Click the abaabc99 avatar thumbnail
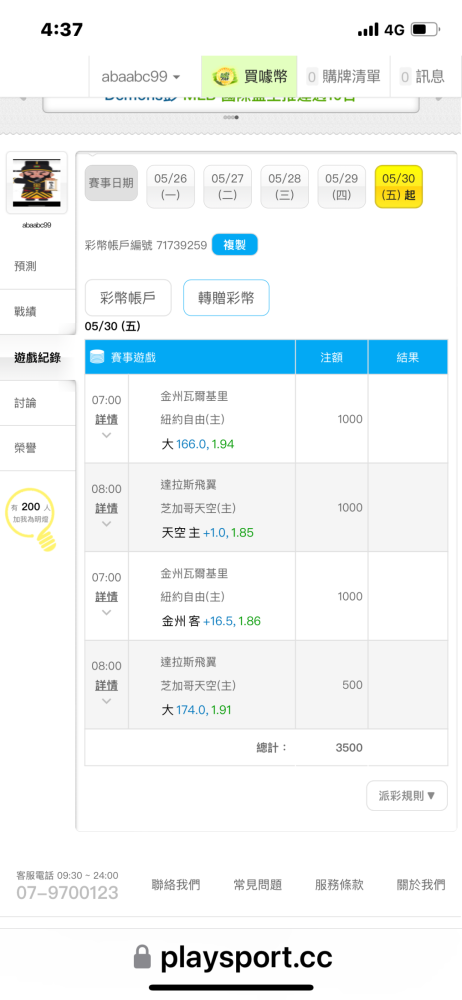 [37, 182]
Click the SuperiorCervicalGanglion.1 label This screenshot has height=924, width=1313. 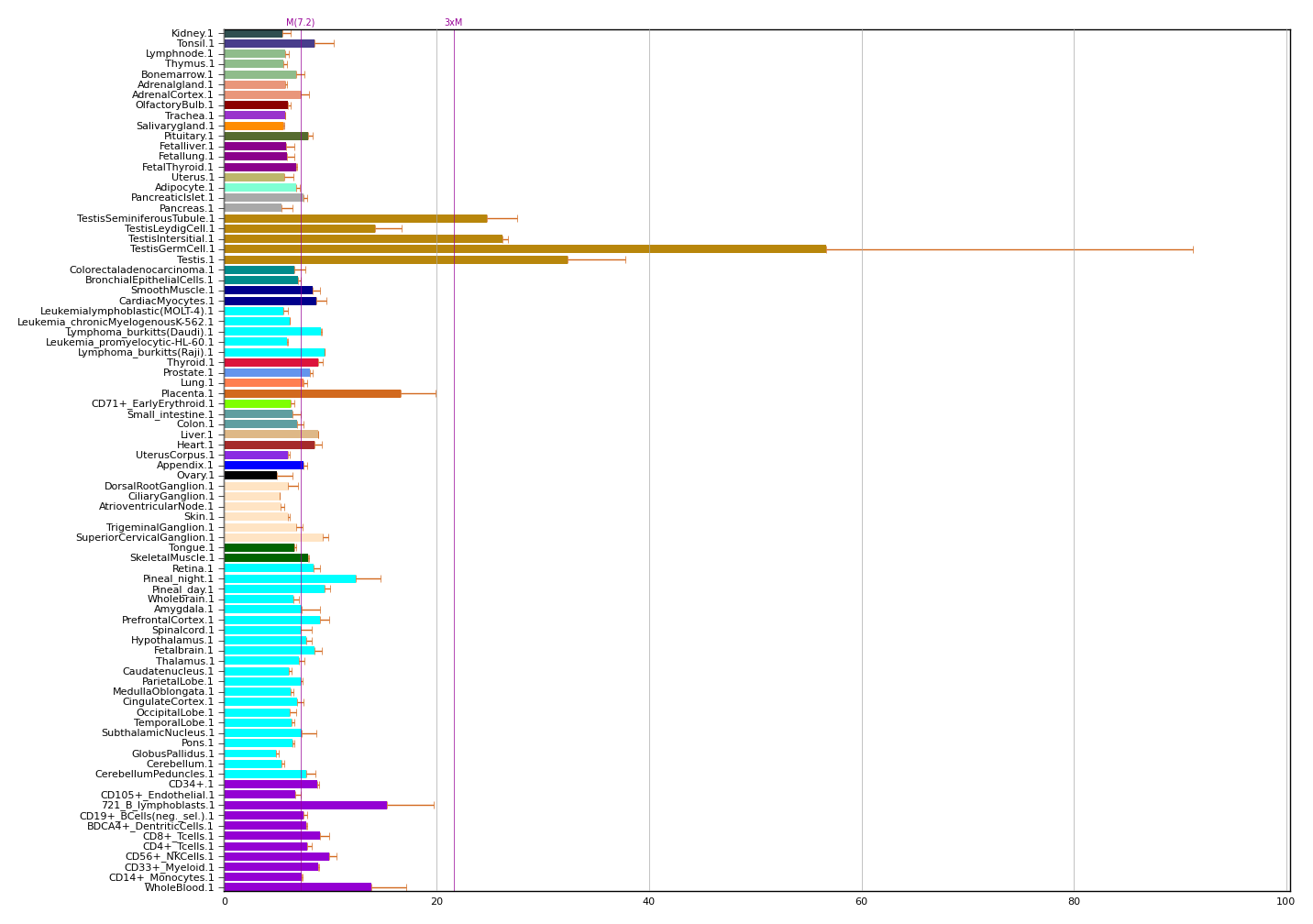pos(145,538)
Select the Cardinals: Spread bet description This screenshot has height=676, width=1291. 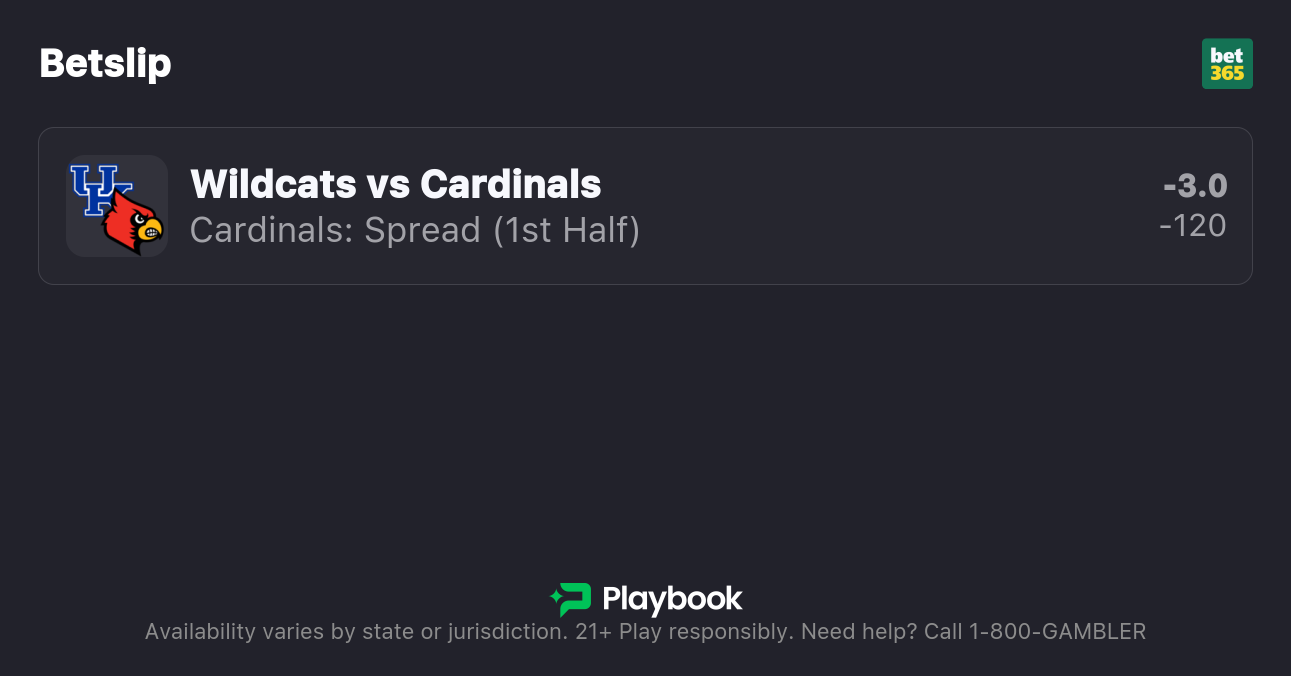335,230
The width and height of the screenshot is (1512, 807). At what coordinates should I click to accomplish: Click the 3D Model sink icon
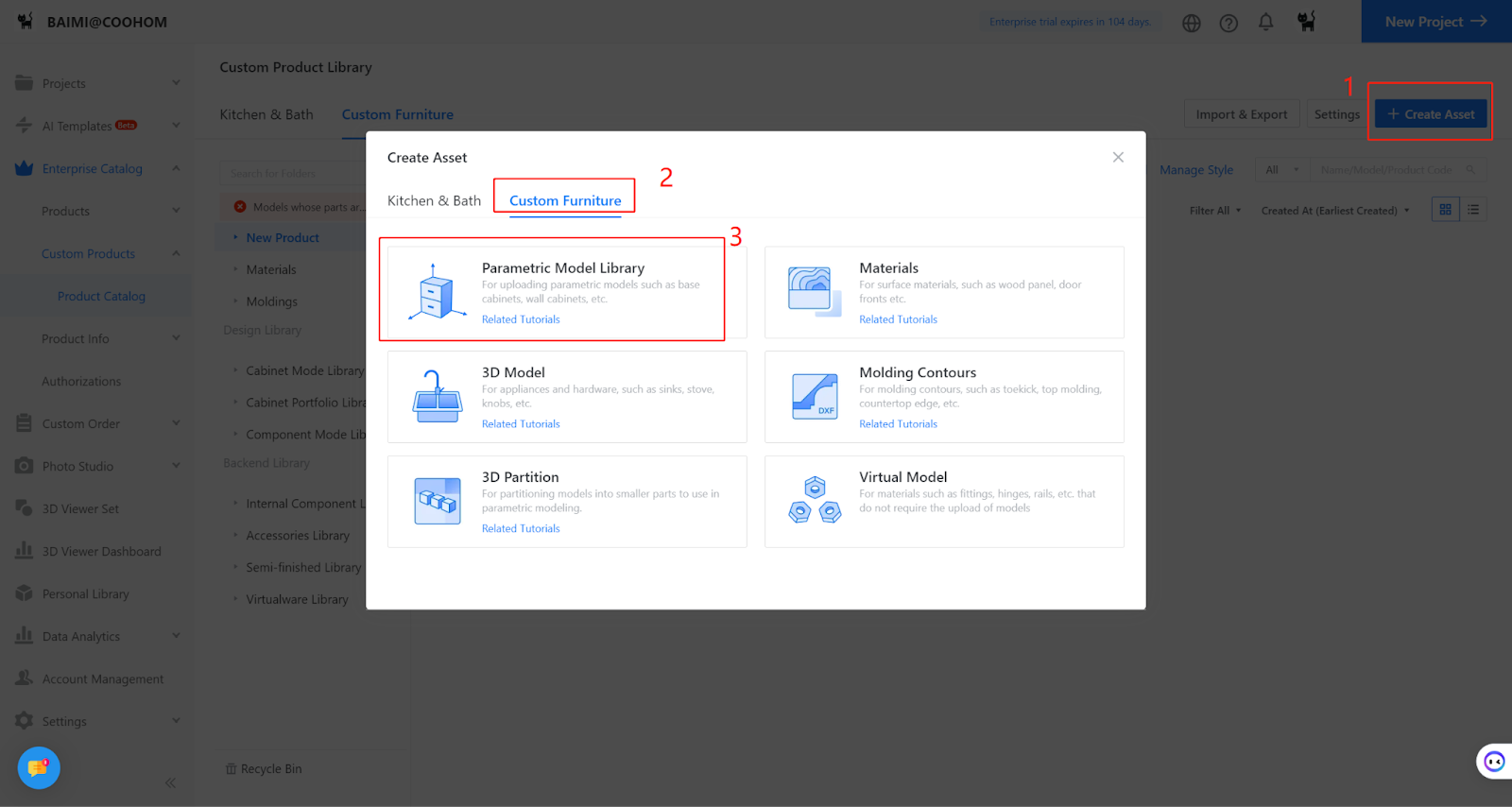[437, 397]
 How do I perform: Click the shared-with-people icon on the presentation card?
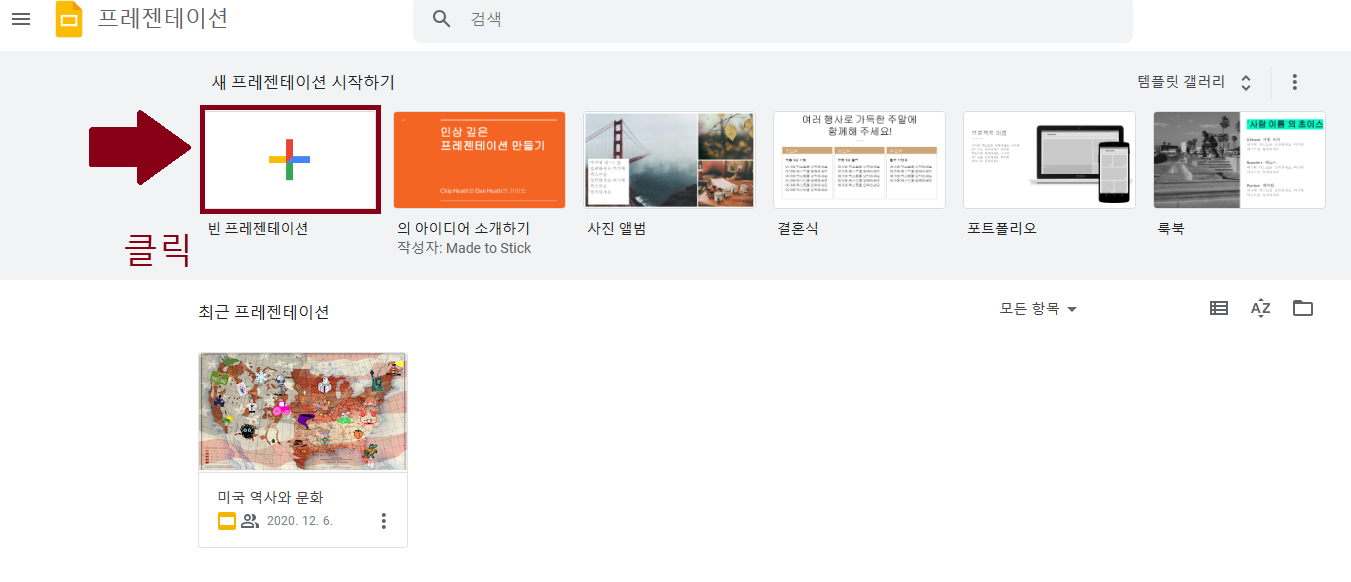[252, 520]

How to complete this task: Without the pictures, repeat exactly the lines running from the line containing "The width and" through the end of the data, both ends included.

Output for this task:
The width and height of the screenshot is (1512, 807). At what coordinates should I click to accomplish: Click the 3D Model sink icon
[437, 397]
 How do I perform: Click the shared-with-people icon on the presentation card?
[252, 520]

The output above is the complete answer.